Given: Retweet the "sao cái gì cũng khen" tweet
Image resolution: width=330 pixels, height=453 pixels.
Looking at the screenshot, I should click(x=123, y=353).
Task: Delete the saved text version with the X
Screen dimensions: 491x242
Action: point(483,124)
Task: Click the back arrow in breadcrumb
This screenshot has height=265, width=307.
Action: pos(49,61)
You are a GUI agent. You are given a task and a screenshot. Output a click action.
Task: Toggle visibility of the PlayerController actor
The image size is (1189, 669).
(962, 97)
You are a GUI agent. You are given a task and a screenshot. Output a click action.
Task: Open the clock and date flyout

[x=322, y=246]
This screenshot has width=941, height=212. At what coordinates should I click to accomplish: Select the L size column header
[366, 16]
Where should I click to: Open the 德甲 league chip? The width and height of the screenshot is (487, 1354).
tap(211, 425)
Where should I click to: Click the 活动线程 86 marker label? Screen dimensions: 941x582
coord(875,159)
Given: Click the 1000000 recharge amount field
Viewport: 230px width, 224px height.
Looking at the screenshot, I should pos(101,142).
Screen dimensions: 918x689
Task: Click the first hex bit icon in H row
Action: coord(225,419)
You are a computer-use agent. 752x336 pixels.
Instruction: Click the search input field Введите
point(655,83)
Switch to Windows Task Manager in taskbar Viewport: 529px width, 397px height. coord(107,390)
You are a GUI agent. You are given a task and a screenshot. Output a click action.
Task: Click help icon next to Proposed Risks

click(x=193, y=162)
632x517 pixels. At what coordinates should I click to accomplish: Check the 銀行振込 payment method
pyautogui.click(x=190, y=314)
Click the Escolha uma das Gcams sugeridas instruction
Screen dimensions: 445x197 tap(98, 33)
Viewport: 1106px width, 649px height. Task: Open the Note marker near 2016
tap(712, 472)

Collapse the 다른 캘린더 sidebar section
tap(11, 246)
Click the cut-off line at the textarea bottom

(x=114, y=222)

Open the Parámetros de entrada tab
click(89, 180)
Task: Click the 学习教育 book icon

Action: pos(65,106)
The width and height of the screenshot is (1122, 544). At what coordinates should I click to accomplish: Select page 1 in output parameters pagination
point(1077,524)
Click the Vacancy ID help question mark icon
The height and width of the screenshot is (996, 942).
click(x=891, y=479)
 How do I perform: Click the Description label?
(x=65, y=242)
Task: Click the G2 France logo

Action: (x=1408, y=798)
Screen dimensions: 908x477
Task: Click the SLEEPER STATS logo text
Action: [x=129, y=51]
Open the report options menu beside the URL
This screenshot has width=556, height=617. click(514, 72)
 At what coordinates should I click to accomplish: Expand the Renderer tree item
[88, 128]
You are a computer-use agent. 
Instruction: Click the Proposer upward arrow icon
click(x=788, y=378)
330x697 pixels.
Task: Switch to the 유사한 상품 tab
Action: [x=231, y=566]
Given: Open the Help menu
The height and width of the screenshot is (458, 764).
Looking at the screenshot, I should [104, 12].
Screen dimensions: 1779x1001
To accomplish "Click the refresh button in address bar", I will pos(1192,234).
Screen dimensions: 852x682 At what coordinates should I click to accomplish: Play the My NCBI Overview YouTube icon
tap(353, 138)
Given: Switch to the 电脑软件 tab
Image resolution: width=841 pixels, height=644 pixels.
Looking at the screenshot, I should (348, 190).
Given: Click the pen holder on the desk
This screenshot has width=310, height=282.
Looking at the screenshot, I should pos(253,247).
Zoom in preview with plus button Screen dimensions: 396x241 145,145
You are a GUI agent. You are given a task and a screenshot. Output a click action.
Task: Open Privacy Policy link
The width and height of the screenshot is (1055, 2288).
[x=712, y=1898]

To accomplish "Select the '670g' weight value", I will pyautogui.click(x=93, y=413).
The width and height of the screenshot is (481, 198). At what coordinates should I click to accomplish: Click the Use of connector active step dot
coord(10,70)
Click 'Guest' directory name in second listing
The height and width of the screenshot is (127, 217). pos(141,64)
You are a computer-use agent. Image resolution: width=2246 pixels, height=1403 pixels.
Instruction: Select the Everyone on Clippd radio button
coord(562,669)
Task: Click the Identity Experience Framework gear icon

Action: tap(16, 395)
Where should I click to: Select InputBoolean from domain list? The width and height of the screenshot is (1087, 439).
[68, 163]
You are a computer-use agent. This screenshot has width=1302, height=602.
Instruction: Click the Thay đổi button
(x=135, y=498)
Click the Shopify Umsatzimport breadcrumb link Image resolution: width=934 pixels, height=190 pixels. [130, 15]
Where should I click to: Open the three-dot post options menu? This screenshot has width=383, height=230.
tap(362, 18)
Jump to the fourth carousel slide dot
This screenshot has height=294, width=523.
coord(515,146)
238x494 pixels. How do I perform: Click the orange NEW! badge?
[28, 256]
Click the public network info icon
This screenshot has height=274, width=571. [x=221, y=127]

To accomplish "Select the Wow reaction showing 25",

= Work to be completed =
Can you reproduce the lines verbatim, starting with the line containing "Where should I click to: Click" and going on through the line containing "pyautogui.click(x=190, y=314)"?

= Task output =
Where should I click to: Click the 活动线程 86 marker label? Screen dimensions: 941x582
coord(875,159)
Given: Click the 1000000 recharge amount field
Viewport: 230px width, 224px height.
Looking at the screenshot, I should pos(101,142).
Screen dimensions: 918x689
Task: Click the first hex bit icon in H row
Action: coord(225,419)
You are a computer-use agent. 752x336 pixels.
Instruction: Click the search input field Введите
point(655,83)
Switch to Windows Task Manager in taskbar Viewport: 529px width, 397px height. coord(107,390)
You are a GUI agent. You are given a task and a screenshot. Output a click action.
Task: Click help icon next to Proposed Risks

click(x=193, y=162)
632x517 pixels. At what coordinates should I click to accomplish: Check the 銀行振込 payment method
pyautogui.click(x=190, y=314)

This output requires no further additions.